Everything from the line holding "Click the geolocation arrow icon" through the last line of the data, and nothing else, should be retyped exactly, with no pictures.
*-*-*
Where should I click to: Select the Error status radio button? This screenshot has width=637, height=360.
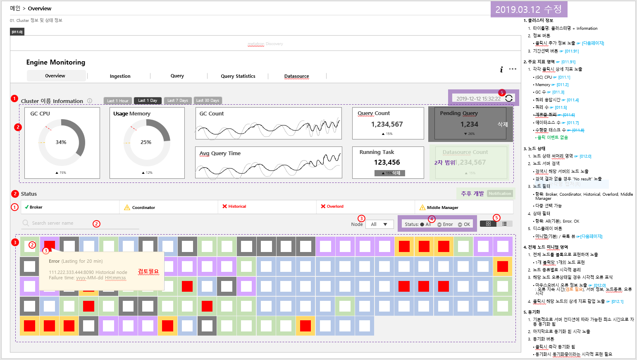(x=439, y=224)
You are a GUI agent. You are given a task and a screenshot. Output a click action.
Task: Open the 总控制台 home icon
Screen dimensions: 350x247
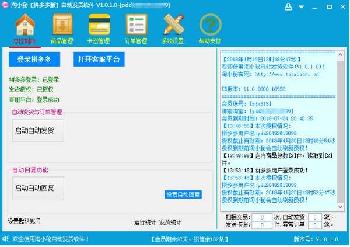tap(25, 28)
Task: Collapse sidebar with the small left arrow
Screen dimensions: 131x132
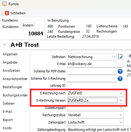Action: 5,44
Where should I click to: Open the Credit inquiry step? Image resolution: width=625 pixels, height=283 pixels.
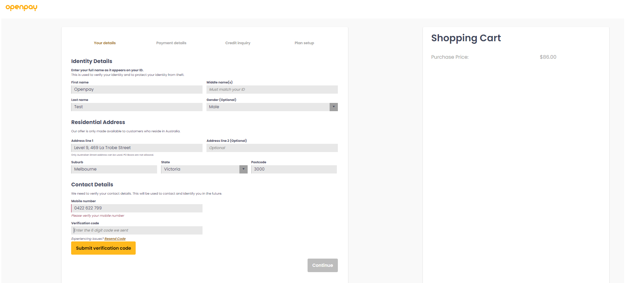point(238,43)
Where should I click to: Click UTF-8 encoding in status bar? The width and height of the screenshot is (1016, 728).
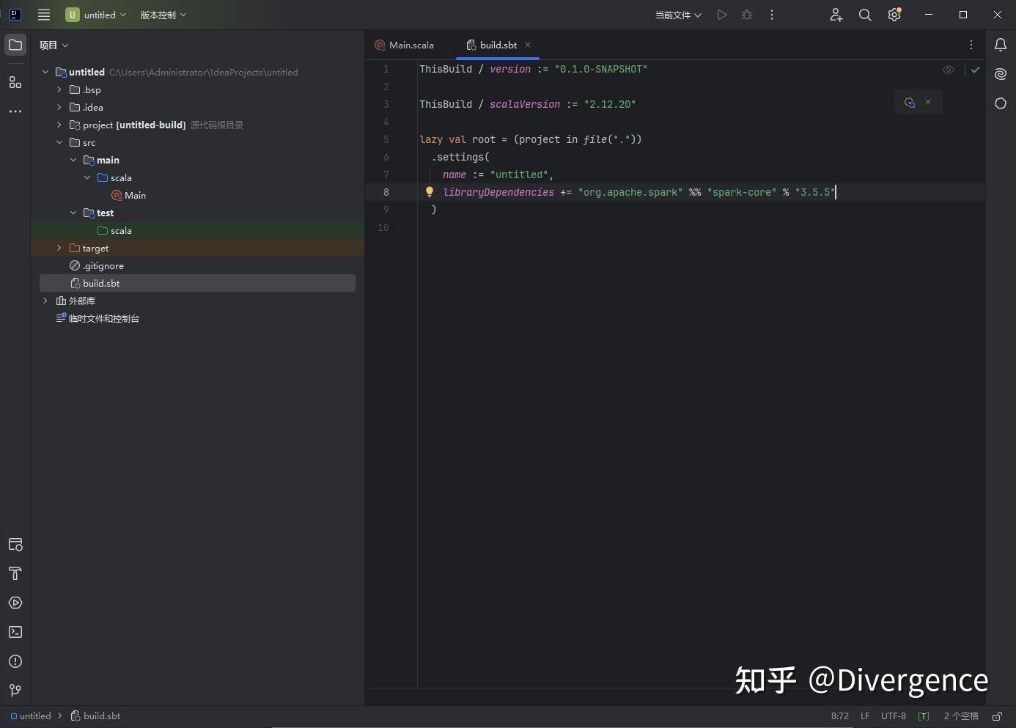click(894, 716)
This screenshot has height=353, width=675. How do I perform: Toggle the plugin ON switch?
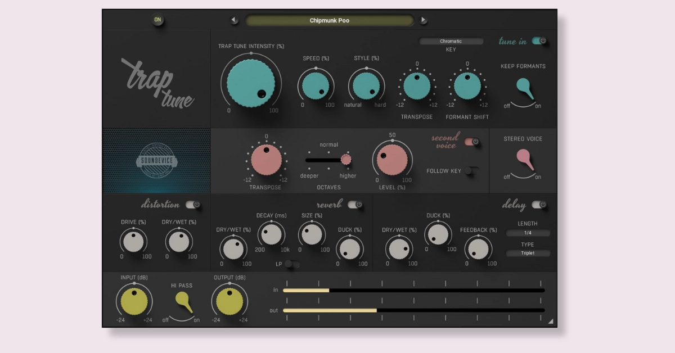tap(158, 19)
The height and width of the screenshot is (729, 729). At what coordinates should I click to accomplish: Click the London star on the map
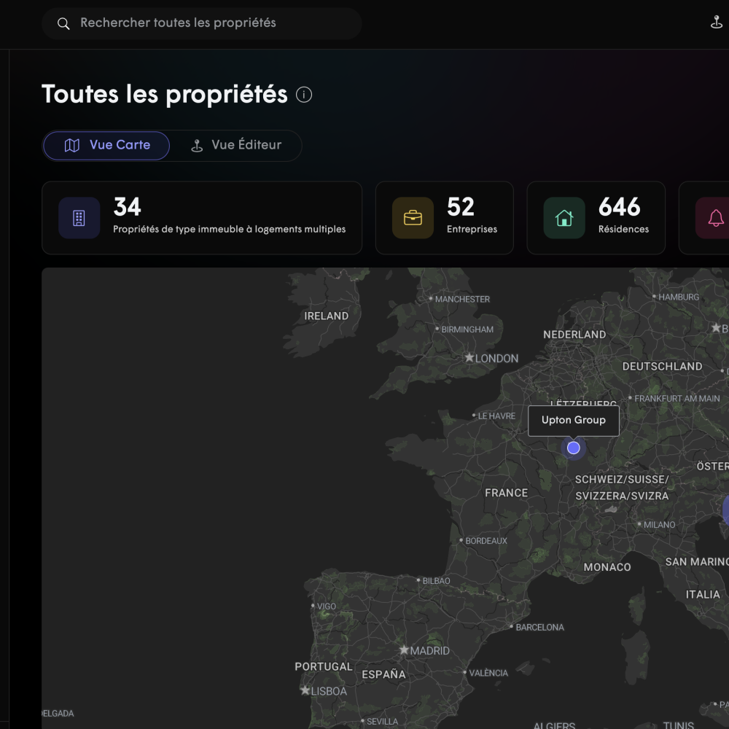(x=469, y=358)
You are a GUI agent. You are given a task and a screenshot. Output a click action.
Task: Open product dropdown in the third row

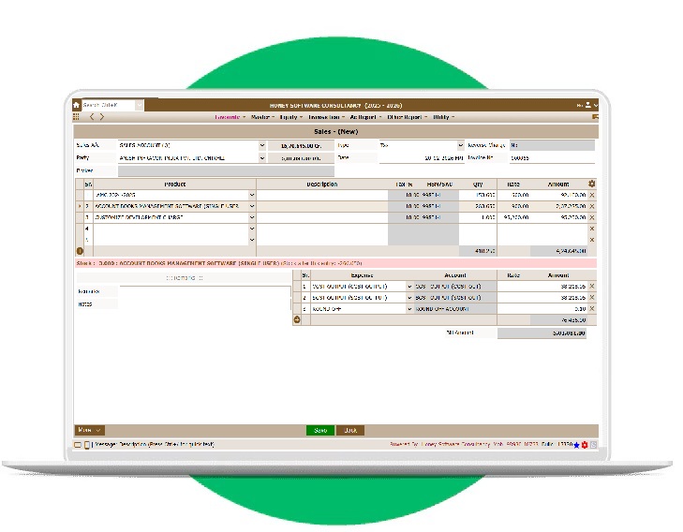click(251, 217)
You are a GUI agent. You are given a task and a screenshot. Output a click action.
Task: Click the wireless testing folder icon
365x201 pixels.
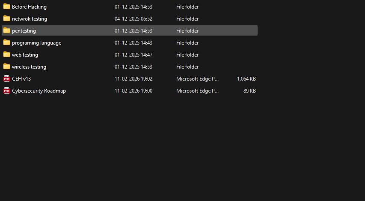tap(7, 67)
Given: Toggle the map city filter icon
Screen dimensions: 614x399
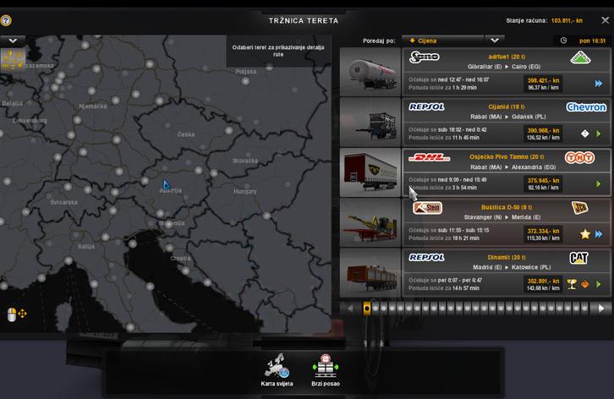Looking at the screenshot, I should pyautogui.click(x=13, y=57).
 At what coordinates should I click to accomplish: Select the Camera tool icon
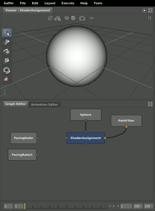7,70
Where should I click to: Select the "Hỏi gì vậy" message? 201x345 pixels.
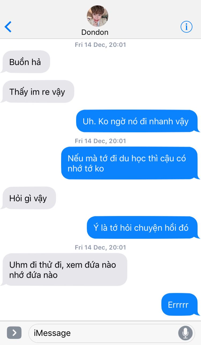click(x=28, y=198)
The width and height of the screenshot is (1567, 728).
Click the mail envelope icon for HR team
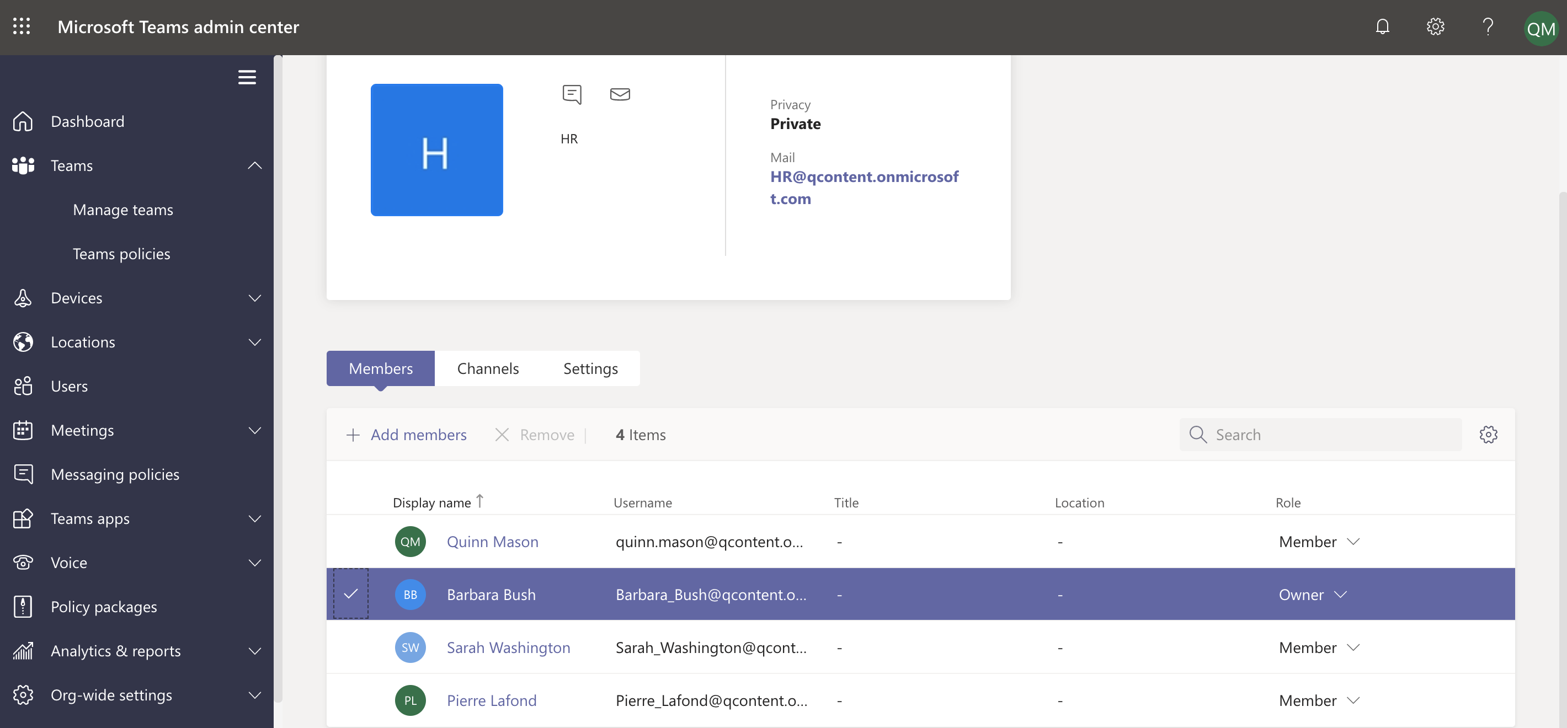point(620,94)
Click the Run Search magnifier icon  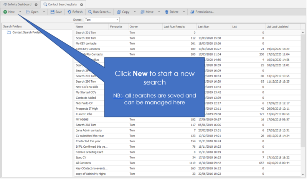90,12
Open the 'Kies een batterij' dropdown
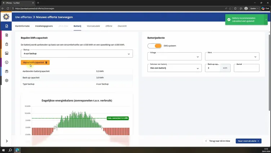Image resolution: width=271 pixels, height=153 pixels. point(174,68)
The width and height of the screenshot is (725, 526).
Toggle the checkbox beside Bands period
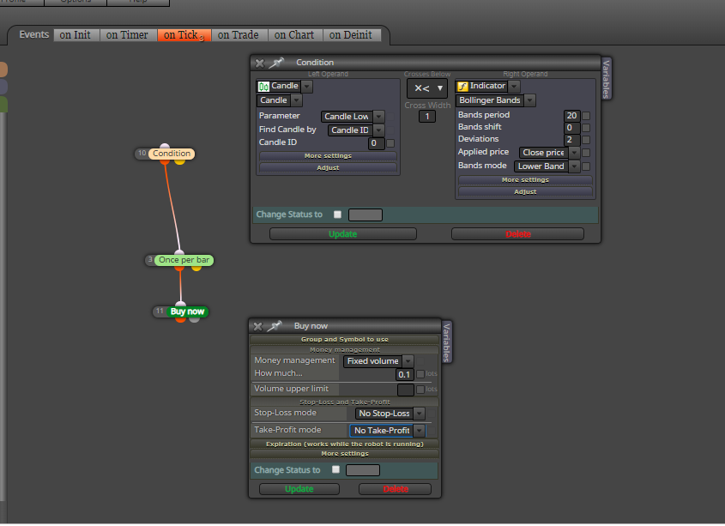[586, 115]
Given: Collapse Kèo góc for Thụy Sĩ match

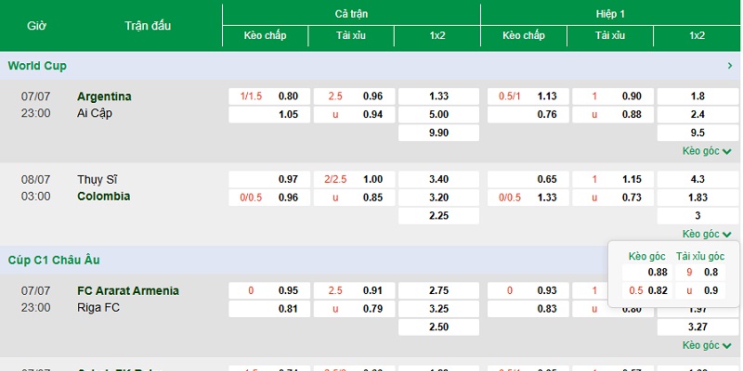Looking at the screenshot, I should coord(707,234).
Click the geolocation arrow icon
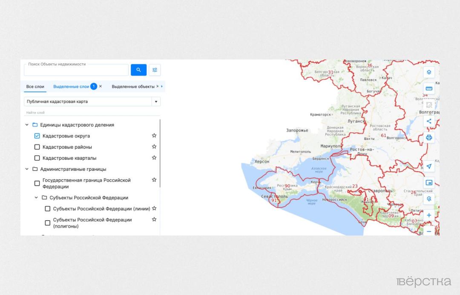Image resolution: width=460 pixels, height=295 pixels. click(x=429, y=166)
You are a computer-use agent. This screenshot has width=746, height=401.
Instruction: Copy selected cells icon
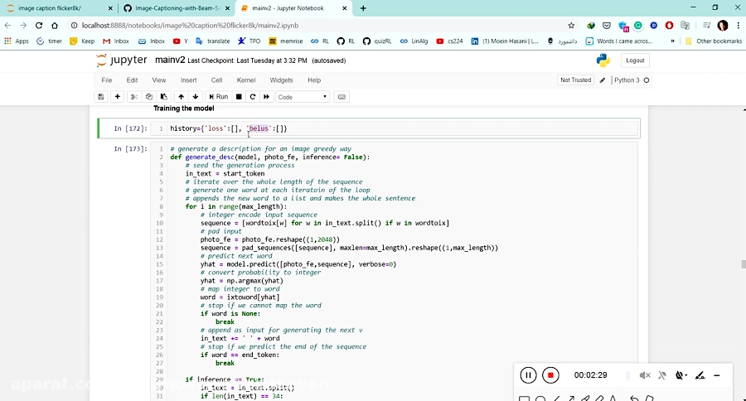[149, 97]
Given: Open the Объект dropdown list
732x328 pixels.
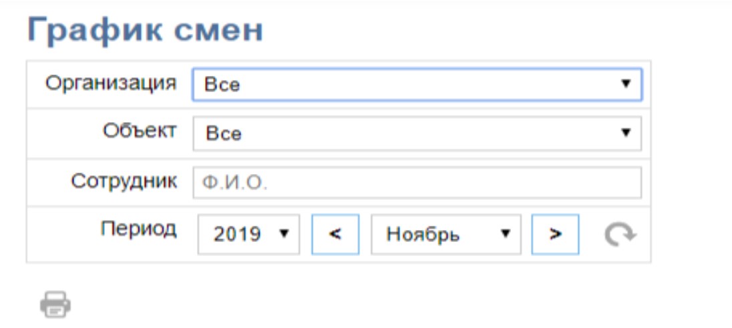Looking at the screenshot, I should 417,134.
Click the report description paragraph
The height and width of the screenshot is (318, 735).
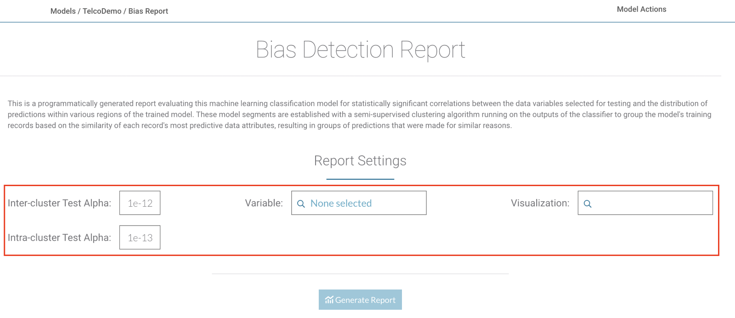pos(359,114)
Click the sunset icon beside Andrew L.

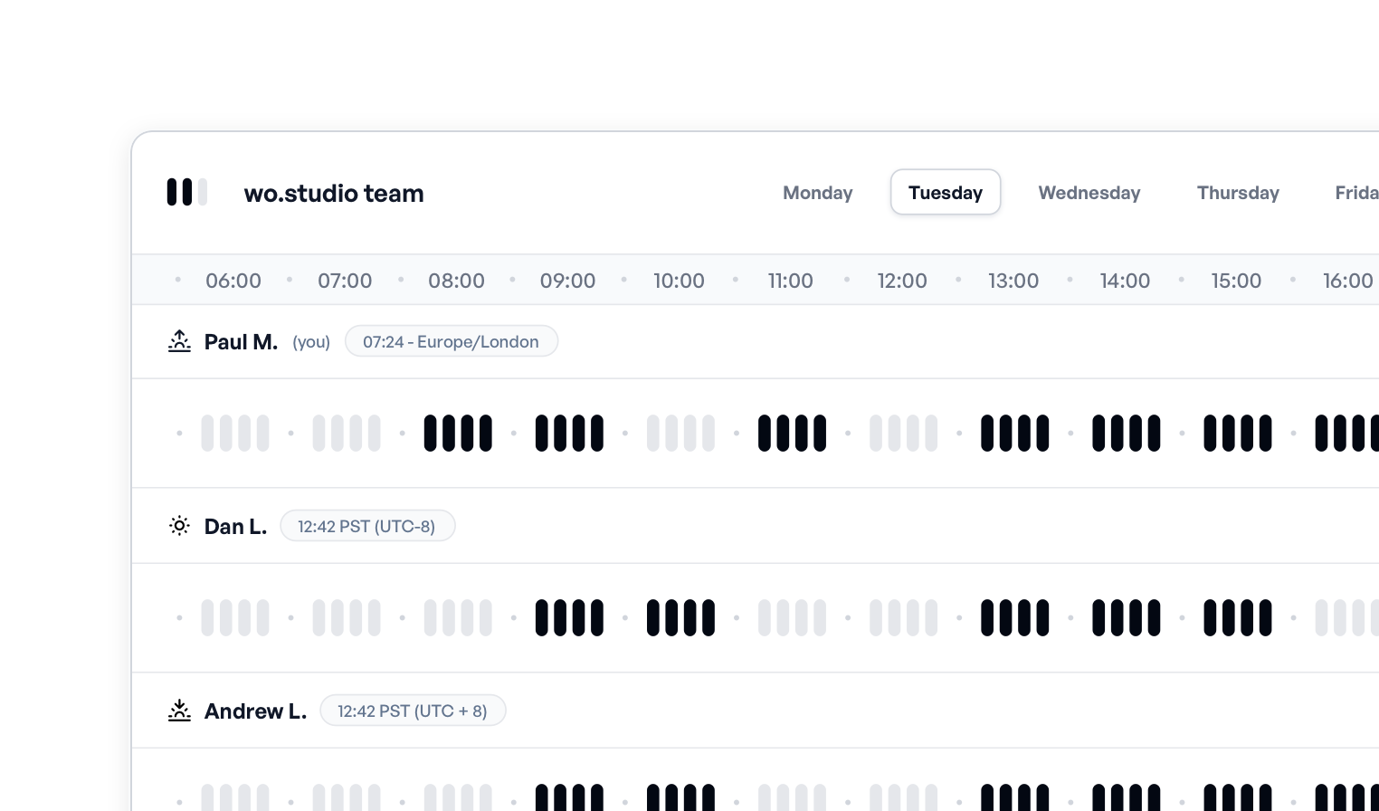(179, 711)
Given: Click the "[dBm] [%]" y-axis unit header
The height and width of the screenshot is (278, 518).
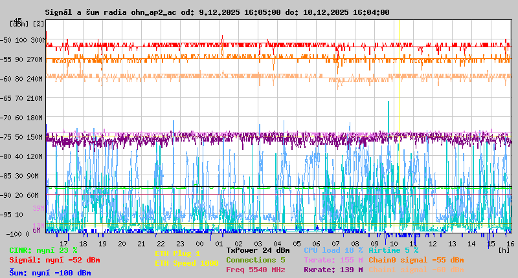Looking at the screenshot, I should (27, 23).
*-*-*
Finished task =>
Click the geolocation arrow icon
Image resolution: width=460 pixels, height=295 pixels. click(x=429, y=166)
You are a computer-use agent. This screenshot has width=746, height=401.
Instruction: Copy selected cells icon
[149, 97]
Given: Open the Объект dropdown list
732x328 pixels.
Looking at the screenshot, I should 417,134.
Click the report description paragraph
The height and width of the screenshot is (318, 735).
pos(359,114)
Click the sunset icon beside Andrew L.

(179, 711)
Given: Click the "[dBm] [%]" y-axis unit header
The height and width of the screenshot is (278, 518).
Looking at the screenshot, I should (27, 23).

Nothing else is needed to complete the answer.